**Source**.
....
A vista in the Aldo Leopold Wilderness

 

 

 

Climbing at Enchanted Tower

Box Canyon and Enchanted Tower Rock Climbing

There are two notable rock climbing areas near Socorro. Box Canyon is a (BLM) recreational area just minutes from town offering moderate-to-difficult climbing and bouldering in a steep volcanic canyon. The Enchanted Tower area is located near the rural community of Datil in the Cibola National Forest, about 1 hour west of Socorro. It includes spectacular sport-climbing routes on steep to very overhanging welded volcanic rock. Check out the NMT Climbing Club

Bob Broilo at Box Canyon

 

 

 

 

Caving

New Mexico is internationally known for outstanding caves. See the caving club web page for more information.
....
**Dataset entries**.
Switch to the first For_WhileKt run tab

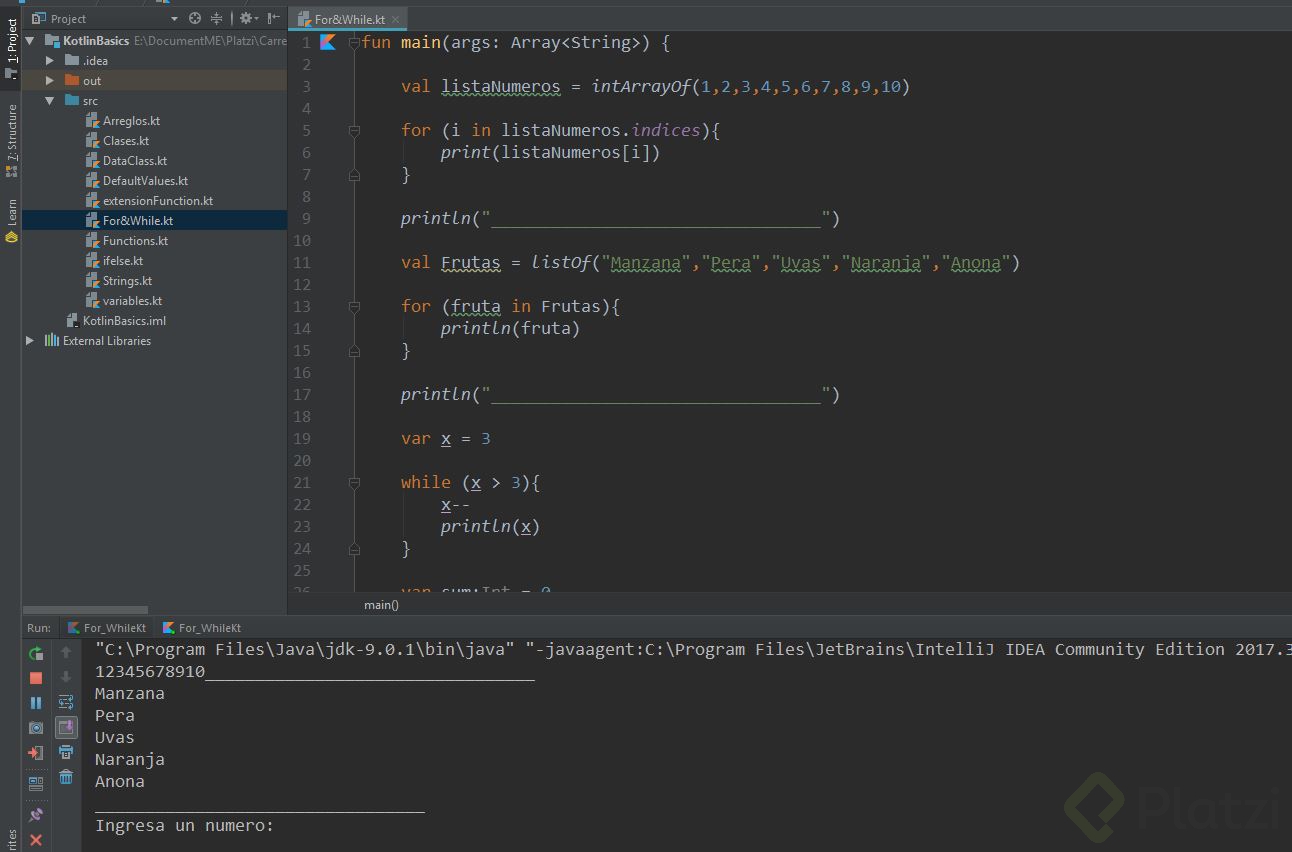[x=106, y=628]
....
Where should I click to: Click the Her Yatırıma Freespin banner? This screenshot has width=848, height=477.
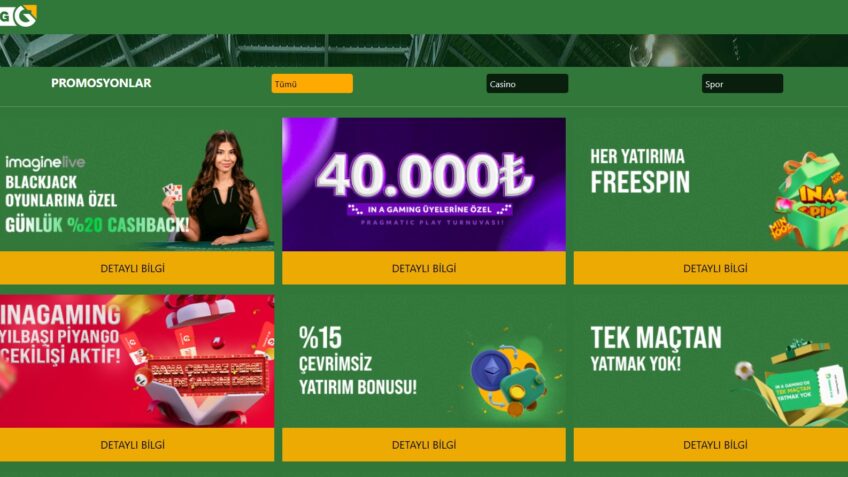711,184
....
**Problems and tasks**.
[a] List every named place that appears in the text about outdoor recreation near Socorro, including the captions.
[b] Extend the text about outdoor recreation near Socorro, picking up after its final sentence.

**In response**.
[a] Aldo Leopold Wilderness, Enchanted Tower, Box Canyon, Socorro, Datil, Cibola National Forest, New Mexico

[b]
The NMT Caving Club at Cottonwood Cave in the Guadalupe Mountains

 

 

 

 



 


New Mexico Skiing, Snowboarding, and Mountaineering

New Mexico is justly famous for its downhill skiing and snowboarding. Ski Apache, Sandia Peak, and Ski Santa Fe are all within a few hours of Socorro, and Taos is about 1 hour further.


Ski Mountaineering in the Sangre de Cristo Mountains (Penitente Peak in background)

Jeff Johnson, Jake Ross, Bill McIntosh, and Matt Zimmer prepping for a ski descent is the Magdalena Mountains just outside of Socorro in March, 2010.

 

 

 

 

A winter ascent of Santa Fe Baldy.

 

 

 

Trail Running
New Mexico and surrounding states have a large trail running community, with regional events ranging from a few miles to world-renowned 100-mile races. Below are a few local trail files that can be downloaded and displayed with Google Earth.

Many trail and road runners in Socorro, as well as bikers, are members of Striders and Riders.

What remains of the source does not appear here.